Her brown eyes, round and large and framed with long, full lashes, fixed upon him quizzically. Once, they’d been entirely vacant, spurring him to spend his nights bent over low tables in the library in search of some way, any way, to help her, going so far as to write various entreaties to the courts of Day and Dawn. He would have done so for an eternity. But here, standing before him, a glimpse of the woman she was and the female she had become returned, shining with vivacity. “I extended an invitation, did I not?” 
Heat flared up from the base of his neck to the roots of his hair. “Feyre – well, in a sense, Feyre did. I’d like your permission, assuming that’s not too forward, my Lady.” 
“I don’t own the Night Court.” Elain sidled closer as the encampment neared, the black tents like cragged mountains. Wounded soldiers screamed and pleaded from within; a shiver rocked her spine. “But were you to visit, as is your right. . .” she glanced up at him with an openness he’d yet to see. Still cautious, a bit guarded, yet his knees wobbled, “. . . you might consider calling upon the townhouse.” 

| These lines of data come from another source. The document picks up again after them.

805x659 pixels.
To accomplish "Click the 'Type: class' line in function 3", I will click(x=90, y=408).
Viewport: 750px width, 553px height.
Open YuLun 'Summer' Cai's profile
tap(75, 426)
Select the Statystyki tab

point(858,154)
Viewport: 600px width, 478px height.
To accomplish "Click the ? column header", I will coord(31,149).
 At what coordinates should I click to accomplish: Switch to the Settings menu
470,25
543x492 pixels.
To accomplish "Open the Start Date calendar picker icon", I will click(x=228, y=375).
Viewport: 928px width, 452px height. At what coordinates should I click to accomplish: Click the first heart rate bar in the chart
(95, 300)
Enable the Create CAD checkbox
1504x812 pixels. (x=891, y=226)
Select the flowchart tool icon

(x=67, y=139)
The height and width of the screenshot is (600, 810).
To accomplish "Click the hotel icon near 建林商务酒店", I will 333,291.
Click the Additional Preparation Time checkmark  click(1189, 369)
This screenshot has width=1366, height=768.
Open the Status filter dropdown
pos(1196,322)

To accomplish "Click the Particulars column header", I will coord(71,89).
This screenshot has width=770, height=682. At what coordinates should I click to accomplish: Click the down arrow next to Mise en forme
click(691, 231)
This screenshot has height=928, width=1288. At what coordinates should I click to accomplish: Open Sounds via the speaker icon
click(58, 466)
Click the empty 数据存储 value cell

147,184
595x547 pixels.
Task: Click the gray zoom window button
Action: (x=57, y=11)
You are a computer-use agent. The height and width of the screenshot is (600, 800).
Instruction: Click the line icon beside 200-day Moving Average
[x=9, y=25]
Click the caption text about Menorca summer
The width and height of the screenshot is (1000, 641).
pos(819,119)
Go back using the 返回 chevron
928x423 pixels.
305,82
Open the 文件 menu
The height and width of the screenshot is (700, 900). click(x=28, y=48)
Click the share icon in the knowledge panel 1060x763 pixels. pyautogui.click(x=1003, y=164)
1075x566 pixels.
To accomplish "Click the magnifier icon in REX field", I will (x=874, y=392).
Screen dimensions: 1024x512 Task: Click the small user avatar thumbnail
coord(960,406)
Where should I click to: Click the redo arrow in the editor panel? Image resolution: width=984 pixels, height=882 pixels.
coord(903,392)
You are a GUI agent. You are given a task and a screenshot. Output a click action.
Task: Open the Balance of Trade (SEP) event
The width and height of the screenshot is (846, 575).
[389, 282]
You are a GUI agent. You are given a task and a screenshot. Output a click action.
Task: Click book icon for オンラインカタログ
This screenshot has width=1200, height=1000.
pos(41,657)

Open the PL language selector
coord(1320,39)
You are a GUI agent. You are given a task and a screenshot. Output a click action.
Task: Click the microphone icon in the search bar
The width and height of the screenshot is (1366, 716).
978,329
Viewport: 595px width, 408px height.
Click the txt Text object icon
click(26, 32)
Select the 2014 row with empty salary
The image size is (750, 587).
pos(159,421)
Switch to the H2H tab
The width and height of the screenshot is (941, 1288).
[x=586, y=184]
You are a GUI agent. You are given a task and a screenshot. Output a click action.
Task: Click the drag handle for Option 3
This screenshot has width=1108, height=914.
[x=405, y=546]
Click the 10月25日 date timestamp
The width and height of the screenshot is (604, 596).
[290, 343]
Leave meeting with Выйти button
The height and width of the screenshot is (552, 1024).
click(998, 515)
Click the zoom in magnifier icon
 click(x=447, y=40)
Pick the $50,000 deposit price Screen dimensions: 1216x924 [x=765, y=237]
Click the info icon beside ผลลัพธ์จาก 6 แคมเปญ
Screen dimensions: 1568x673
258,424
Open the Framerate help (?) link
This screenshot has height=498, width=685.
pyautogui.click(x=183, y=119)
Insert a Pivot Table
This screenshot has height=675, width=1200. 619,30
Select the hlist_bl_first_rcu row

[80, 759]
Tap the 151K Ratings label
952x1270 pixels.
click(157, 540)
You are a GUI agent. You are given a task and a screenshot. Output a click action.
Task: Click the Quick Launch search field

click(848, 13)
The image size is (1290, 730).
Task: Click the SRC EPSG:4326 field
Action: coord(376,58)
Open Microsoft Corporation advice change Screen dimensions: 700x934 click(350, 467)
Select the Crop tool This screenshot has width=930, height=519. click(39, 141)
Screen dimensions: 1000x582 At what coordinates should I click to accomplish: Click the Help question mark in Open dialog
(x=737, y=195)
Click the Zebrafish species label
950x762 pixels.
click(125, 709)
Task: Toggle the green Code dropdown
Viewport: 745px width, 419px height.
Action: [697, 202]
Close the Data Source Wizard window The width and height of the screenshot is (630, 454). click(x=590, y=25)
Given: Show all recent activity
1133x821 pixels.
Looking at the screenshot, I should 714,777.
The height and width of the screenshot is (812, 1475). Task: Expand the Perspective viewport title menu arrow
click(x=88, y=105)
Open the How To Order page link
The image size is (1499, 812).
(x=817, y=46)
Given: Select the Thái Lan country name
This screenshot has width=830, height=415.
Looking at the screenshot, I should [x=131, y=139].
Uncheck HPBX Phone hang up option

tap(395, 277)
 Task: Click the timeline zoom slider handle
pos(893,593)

Lucien fisted his hands at his sides, resisting the urge to touch the small of her back, feel her warmth radiating through her armor. She walked ahead of him into a tent that towered over the others surrounding it, the fabric black as ink and the inside shimmering like stars, lit by a lantern near the bed. The Morrigan stood inside already, wetting a rag in the ewer. A small smile touched her face at the sight of them – at Elain, more than likely. 
“Lucien,” she murmured coolly, and at once, he knew he’d been correct, as he tended to be in this instance. His eldest brother’s reputation preceded him, blazes that ran across Prythian and burned down his path. “Good to see you survived.” 
“Was there any doubt?” 
Like a wraith, Elain drifted towards the ewer, clasping her slender hands. Morrigan excused herself with another gentle smile towards Elain and assurance of her pride regarding the King; Elain, to her ever-increasing credit, did not shrink back from the death on her hands. 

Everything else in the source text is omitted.